▶ SOURCE DATA:

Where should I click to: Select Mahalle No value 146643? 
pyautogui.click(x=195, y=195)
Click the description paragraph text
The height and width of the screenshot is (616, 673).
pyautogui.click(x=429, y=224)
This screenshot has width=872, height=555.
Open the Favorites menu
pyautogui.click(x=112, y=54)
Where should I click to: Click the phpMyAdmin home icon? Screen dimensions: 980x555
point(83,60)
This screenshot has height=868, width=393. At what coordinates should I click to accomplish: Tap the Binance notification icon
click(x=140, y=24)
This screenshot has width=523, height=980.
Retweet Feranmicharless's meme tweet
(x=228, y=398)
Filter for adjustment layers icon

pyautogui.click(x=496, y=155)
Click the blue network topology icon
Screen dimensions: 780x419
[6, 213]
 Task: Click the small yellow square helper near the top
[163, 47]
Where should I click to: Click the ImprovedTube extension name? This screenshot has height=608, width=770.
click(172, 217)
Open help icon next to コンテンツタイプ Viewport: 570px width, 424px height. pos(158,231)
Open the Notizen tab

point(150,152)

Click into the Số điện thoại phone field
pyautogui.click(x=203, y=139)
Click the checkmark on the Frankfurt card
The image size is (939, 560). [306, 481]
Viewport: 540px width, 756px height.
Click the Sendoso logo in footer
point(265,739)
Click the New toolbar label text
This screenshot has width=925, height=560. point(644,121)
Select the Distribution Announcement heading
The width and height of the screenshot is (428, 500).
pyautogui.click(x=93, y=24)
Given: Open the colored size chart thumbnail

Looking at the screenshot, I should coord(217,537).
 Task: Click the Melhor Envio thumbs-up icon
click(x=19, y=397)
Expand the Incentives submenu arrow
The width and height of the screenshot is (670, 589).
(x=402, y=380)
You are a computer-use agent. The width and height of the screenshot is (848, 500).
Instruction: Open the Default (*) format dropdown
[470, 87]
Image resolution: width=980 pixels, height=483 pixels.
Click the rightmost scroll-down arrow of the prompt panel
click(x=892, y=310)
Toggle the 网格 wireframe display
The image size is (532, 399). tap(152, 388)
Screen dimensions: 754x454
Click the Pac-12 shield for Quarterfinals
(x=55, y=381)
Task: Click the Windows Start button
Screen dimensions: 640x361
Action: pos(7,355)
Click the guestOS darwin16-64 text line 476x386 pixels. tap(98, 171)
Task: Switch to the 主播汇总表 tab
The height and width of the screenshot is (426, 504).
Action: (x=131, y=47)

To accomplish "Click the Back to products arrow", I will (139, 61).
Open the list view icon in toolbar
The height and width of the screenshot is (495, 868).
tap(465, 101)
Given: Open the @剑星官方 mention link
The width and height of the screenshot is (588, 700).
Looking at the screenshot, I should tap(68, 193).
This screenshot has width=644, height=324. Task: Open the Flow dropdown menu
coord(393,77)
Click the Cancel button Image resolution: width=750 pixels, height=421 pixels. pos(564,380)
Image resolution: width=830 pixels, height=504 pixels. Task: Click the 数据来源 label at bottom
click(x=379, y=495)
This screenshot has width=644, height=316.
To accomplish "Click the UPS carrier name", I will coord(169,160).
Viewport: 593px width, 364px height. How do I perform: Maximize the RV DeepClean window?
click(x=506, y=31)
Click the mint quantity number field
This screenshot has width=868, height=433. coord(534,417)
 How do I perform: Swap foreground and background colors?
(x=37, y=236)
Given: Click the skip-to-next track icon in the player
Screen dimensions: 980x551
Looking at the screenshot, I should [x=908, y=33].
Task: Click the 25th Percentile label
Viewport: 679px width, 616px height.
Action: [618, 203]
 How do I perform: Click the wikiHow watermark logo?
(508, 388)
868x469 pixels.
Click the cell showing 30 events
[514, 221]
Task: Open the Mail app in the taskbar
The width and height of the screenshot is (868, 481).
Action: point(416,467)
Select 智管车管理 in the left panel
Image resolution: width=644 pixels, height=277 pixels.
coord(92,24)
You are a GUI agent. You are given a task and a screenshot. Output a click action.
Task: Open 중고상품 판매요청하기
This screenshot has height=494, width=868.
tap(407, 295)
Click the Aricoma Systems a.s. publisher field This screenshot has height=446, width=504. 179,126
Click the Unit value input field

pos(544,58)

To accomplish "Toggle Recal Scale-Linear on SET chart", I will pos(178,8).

▶ AIM OF THE TASK: Filter the entries down to the lines that hold "button". Copy those lines.

▶ SOLUTION FOR THIS EXERCISE:
Task: Click the Windows Start button
Click the Cancel button Image resolution: width=750 pixels, height=421 pixels. pos(564,380)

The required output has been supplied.